See the list of currently available data releases at https://monitor.statnipokladna.cz/datovy-katalog/transakcni-data.
A ZIP file is published for each time period of each data dump.
sp_get_table()
handles this for you and returns one long
data frame containing data for all time periods in the year
or month
parameters. In the resulting data frame, the
per*
columns mark the time period of the return.
The data becomes available approx. 3 months after the end of each
period; budget data seems to be available more quickly than accounting
data.
Working with budget data
Budget data has a special form: the available data files provide all
sorts of breakdowns in a single file, in long format, crossed between
each other. This means that any individual value will make little sense
- it will be e.g. money from a particular sector, from a particular
source, either capital or current.

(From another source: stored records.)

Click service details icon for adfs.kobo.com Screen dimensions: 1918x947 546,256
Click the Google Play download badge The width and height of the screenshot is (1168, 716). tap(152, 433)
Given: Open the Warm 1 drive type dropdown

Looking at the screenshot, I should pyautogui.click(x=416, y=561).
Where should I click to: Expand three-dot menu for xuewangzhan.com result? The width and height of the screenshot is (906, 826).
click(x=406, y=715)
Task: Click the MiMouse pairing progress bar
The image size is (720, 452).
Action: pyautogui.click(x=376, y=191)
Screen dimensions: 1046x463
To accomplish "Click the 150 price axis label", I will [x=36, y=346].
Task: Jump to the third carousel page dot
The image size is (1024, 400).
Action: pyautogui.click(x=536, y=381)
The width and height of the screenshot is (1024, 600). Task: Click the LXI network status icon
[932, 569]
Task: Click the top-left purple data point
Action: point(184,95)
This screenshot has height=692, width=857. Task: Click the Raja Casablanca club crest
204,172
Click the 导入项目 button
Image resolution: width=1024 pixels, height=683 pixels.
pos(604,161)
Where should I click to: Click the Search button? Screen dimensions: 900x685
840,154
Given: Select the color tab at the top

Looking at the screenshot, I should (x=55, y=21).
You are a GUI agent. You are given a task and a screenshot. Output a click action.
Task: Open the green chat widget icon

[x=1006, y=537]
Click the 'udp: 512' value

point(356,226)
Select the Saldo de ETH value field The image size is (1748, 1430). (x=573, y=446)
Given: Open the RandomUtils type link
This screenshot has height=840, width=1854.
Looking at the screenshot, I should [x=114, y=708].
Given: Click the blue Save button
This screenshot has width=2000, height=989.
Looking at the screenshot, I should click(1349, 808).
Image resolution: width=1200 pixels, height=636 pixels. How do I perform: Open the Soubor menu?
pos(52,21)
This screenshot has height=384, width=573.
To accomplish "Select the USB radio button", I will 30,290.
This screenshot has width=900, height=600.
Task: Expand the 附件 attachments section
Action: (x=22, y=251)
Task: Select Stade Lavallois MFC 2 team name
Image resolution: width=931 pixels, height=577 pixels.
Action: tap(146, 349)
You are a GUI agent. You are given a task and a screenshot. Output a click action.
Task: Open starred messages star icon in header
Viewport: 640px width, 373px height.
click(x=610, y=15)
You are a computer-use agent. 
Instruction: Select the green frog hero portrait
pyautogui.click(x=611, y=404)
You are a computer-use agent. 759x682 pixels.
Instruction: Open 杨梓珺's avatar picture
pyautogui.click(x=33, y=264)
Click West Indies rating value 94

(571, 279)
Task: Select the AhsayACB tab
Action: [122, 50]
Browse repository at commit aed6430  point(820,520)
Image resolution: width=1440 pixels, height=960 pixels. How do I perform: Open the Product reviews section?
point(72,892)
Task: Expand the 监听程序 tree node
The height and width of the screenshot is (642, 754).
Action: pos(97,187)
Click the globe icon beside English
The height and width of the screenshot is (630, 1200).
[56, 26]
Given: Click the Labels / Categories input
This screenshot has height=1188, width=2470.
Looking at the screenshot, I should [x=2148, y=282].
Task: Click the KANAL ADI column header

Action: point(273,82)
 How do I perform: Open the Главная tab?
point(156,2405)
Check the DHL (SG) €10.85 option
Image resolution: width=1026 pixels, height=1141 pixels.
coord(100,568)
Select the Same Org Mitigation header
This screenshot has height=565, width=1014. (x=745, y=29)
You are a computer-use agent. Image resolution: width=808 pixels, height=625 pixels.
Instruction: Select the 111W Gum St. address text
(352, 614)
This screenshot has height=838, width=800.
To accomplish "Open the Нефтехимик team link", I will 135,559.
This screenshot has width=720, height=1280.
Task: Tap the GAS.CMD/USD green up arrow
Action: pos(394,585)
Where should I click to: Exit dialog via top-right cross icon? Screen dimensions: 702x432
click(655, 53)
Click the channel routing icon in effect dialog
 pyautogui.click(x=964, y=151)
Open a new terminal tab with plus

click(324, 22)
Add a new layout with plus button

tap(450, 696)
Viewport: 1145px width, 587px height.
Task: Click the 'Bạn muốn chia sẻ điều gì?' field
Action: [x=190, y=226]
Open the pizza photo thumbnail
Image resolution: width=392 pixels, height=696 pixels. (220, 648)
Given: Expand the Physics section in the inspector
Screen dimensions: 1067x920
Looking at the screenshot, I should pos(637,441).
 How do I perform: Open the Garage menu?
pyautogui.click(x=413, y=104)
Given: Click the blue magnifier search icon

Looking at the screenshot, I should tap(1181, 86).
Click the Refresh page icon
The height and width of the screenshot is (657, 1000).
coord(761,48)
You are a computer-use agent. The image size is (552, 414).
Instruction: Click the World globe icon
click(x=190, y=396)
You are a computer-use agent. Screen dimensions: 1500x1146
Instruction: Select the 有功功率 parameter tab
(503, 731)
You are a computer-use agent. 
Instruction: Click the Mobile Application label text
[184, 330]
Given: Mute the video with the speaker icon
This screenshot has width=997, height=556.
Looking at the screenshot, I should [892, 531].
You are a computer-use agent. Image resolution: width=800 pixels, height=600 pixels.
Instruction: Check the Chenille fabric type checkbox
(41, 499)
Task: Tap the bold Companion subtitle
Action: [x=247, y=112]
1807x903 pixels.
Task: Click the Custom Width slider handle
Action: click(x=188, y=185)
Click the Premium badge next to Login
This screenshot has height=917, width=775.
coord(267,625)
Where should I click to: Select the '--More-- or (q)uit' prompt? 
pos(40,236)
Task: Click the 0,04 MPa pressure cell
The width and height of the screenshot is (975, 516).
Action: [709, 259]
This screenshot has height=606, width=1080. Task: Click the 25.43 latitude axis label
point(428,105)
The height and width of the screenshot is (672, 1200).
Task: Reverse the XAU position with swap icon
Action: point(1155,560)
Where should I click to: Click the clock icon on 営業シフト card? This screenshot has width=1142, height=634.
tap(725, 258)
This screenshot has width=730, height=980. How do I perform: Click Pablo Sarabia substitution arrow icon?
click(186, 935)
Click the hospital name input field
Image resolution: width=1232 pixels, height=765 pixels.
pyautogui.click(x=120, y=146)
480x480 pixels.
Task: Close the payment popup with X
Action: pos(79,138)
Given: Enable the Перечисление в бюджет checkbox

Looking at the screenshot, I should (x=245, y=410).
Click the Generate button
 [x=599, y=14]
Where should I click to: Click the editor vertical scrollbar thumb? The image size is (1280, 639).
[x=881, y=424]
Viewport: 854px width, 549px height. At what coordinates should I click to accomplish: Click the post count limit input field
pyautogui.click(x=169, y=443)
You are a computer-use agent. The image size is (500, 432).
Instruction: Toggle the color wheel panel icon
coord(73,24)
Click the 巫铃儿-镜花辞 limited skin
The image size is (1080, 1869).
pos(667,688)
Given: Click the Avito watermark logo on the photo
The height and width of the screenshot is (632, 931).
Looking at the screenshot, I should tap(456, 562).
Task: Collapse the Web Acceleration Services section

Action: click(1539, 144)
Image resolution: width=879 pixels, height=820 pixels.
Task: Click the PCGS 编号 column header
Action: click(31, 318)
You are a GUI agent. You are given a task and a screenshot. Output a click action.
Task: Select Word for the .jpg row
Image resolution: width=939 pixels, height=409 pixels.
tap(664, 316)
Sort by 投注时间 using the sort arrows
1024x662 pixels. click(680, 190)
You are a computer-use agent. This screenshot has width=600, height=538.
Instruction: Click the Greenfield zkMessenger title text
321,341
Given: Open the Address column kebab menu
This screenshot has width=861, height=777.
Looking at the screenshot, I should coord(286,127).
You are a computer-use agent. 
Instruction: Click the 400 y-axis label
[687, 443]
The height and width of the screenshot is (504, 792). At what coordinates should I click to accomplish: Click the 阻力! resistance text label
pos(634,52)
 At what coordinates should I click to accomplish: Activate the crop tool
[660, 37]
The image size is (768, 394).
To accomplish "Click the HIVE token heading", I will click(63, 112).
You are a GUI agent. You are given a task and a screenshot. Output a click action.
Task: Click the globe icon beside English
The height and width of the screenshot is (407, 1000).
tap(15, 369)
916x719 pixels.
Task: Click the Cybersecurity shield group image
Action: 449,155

Each of these categorisations - of
which there are a few more - have multiple levels of detail.
What this means is that to get a meaningful number, you need to do a
lot of summarising. It also means that if you are only interested in,
say, the capital spend of an organisation, you will need to:
- filter for that orginsation by
ico
sp_add_codelist("polozka")
for the “druhové členění”,
roughly meaning the capital x current breakdown
- group at the right level of the
polozka
categorisation
- summarise
Unless you are interested in further detail, you do not need to add
any other codelists.
The sectoral breakdown (“paragrafy”) is contained in codelist
“paragraf” and the functional breakdown is in “polozka” (not to be
confused with “polvyk”).
The budget datasets contain columns with monetary values at each
phase of the budgetary cycle: in the output of
sp_get_table()
, these are budget_adopted
for
the original budget, budget_amended
for plan after
amendments, budget_final
(where available) and
budget_spending
for the final reported spend. The first of
these does not change throughout the year.
Consolidation
If you are summing data across multiple organisations, you will need
to take care of consolidation. Typically this concerns relations between
levels of government, e.g. a region gives grants to municipalities which
then spend them, and consolidation ensures you only count the money once
as it flows outside the public sector.
The metadata allowing consolidation is contained in the “polozka”
codelist in columns kon_*
. These are TRUE/FALSE and you
consolidate data by excluding certain levels (i.e. filtering out items
for which that kon_*
column is TRUE).
This is necessary even for seemingly smaller entities, like some
municipalities, if they have any organisations which they establish,
like schools - because those report their own money. The correct way to
get their budgetary figures is to filter for their geography, then
summarise across all organisations included in that geography, and
consolidate.
Note that for the more recent central budget data (dataset
misris
, table budget=central
) you need to join
the polozka
codelist to the raw data (i.e. containing rows
for individual months), not to a table that has been summed by year.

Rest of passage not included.